Luis Gallego, head of BA’S parent company IAG, called for immediate action so that his firm could return to the skies.
Meanwhile, Gatwick Airport boss Stewart Wingate said that vaccine passports are “pretty much an inevitability” as his business unveiled a £465m loss for 2020.
Travel titan Tui also joined calls for a passport scheme.
The annual loss at IAG – which owns BA as well as Iberia and Aer Lingus – is the third biggest suffered by a British company during the pandemic.
Only oil titans BP and Shell were hit harder, due to a collapse in prices when normal life ground to a halt.
IAG made a €2.3bn profit for 2019. Early fleet retirements, fuel, and currency hedges and restructuring costs all contributed to the mammoth 2020 loss, the business said, while passenger revenues fell 76pc to €5.5bn.
The FTSE 100 firm expects passenger capacity in the first quarter of this year to be about a fifth of 2019 levels as travel restrictions continue to choke demand, but said the situation remains uncertain.
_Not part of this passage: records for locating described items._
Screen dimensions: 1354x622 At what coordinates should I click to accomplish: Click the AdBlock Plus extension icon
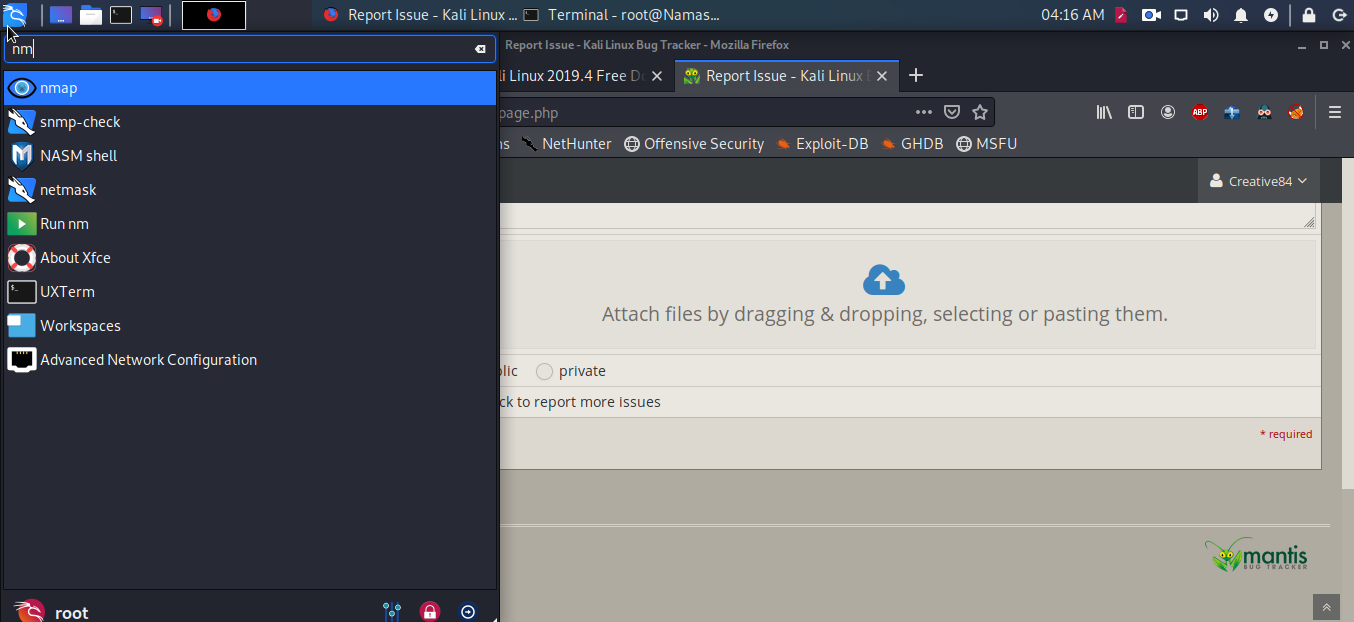1200,113
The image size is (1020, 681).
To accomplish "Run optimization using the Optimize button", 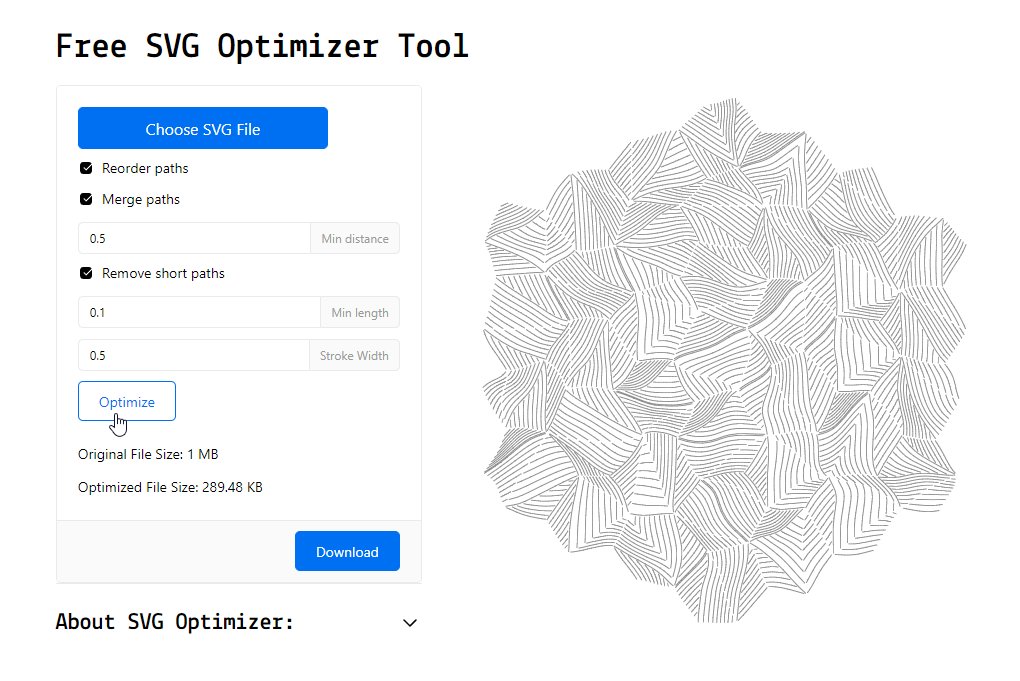I will 126,400.
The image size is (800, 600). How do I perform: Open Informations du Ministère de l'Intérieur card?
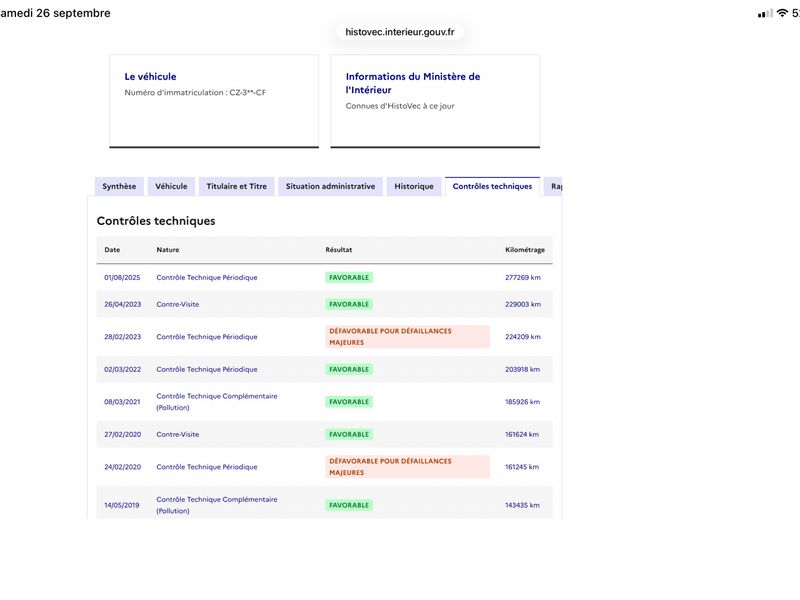435,101
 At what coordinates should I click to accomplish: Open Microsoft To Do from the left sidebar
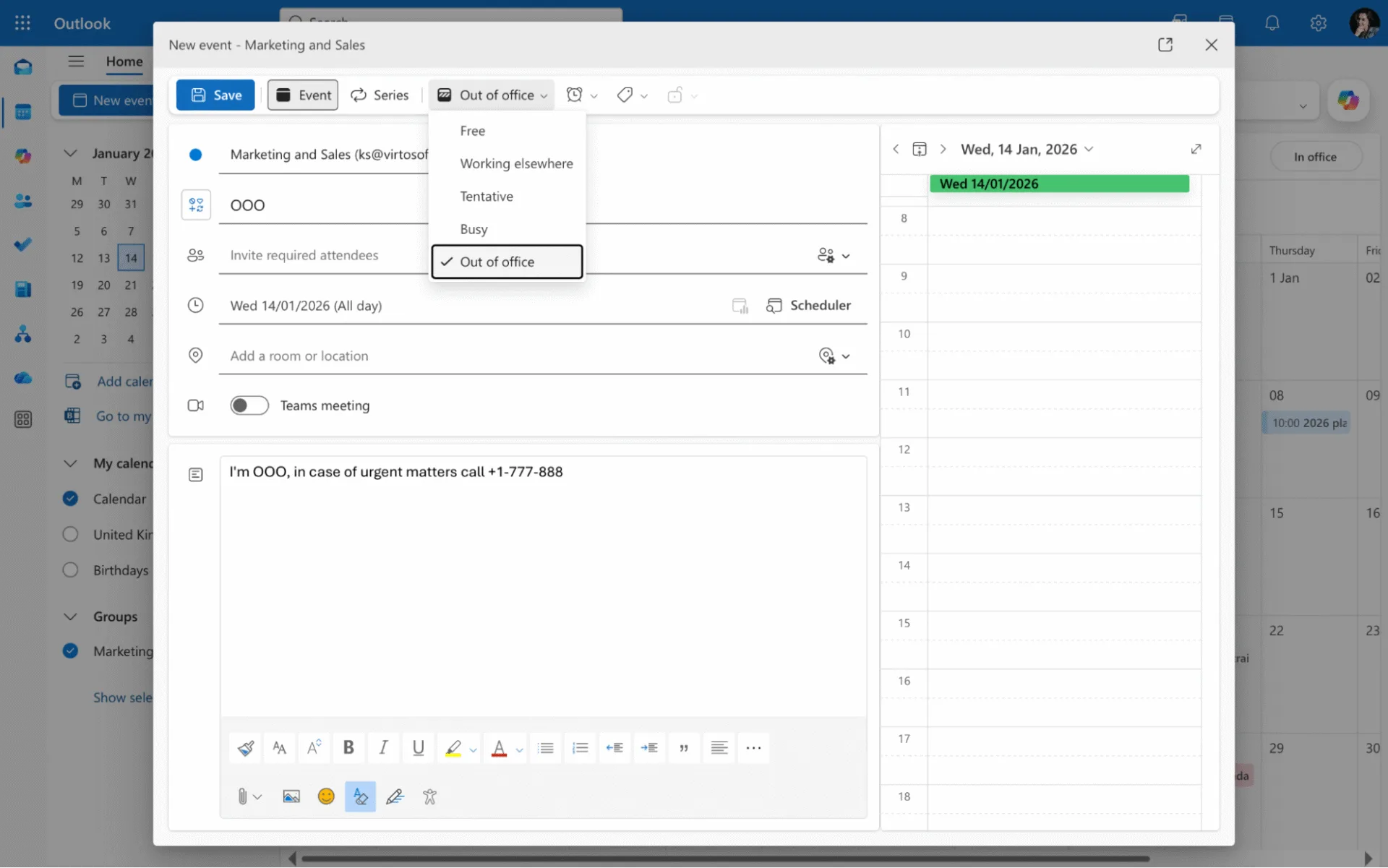click(x=23, y=244)
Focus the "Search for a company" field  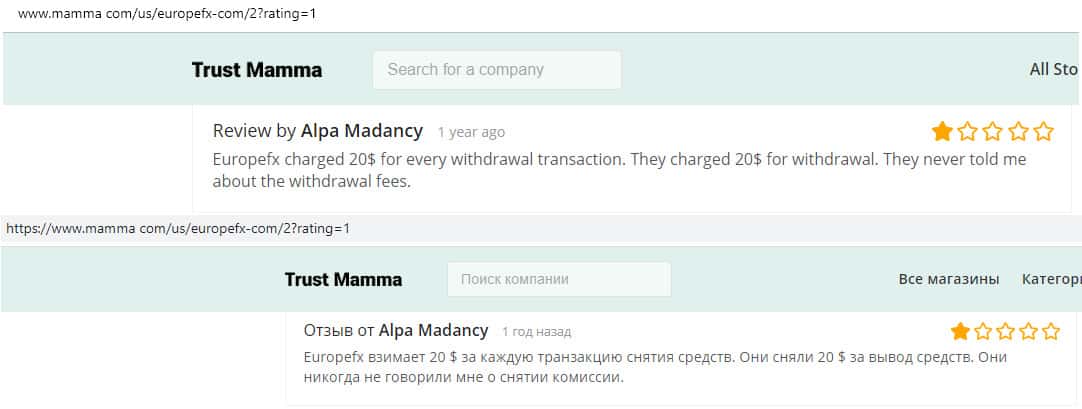coord(496,70)
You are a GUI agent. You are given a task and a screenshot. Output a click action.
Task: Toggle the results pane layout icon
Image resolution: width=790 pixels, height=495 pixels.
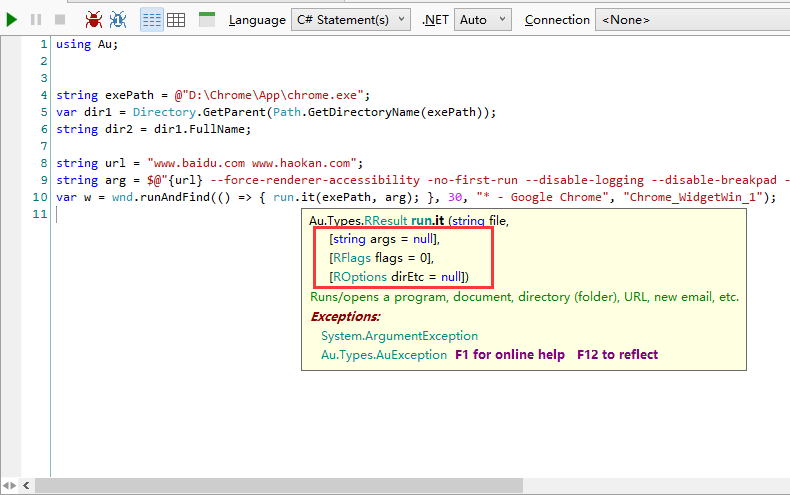click(x=207, y=19)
It did not offer any profit guidance for 2021.
Separately, Norwegian Air sank to a record annual loss due to massive writedowns and Covid-related disruption to air travel. The Oslo-based carrier, which is under bankruptcy protection in both Ireland and Norway, posted a net loss of €2.2bn – far worse than the €150m loss for 2019 – after carrying 81pc fewer passengers at 6.87m.
In the fourth quarter, the airline also booked charges of €1.2bn on a planned fleet reduction.
Norwegian aims to cut the number of planes from 140 to 53 and is negotiating terms with lessors. The fleet stood at 131 aircraft at the end of 2020. The company said its examinership process in Ireland and reconstruction process in Norway were on track and expected to end during the second quarter.
It elected to file court proceedings in Ireland as its aircraft are legally held in the country.
Chief executive Jacob Schram said: “We are doing everything we can to emerge as a more financially secure and competitive airline with an improved customer offering. As soon as Europe begins to reopen, we will be ready to welcome more customers on board.”
Norwegian was hit particularly hard by the pandemic as its business model pre-crisis focused on offering cheap transatlantic travel, which has been suspended since the outset of the crisis.
Last month, it announced it would end long-haul services to the US in a move that will lead to about 1,100 job losses in the UK alone at Gatwick.
The company is also trying to secure a significant debt reduction from its creditors as it struggles to stay afloat.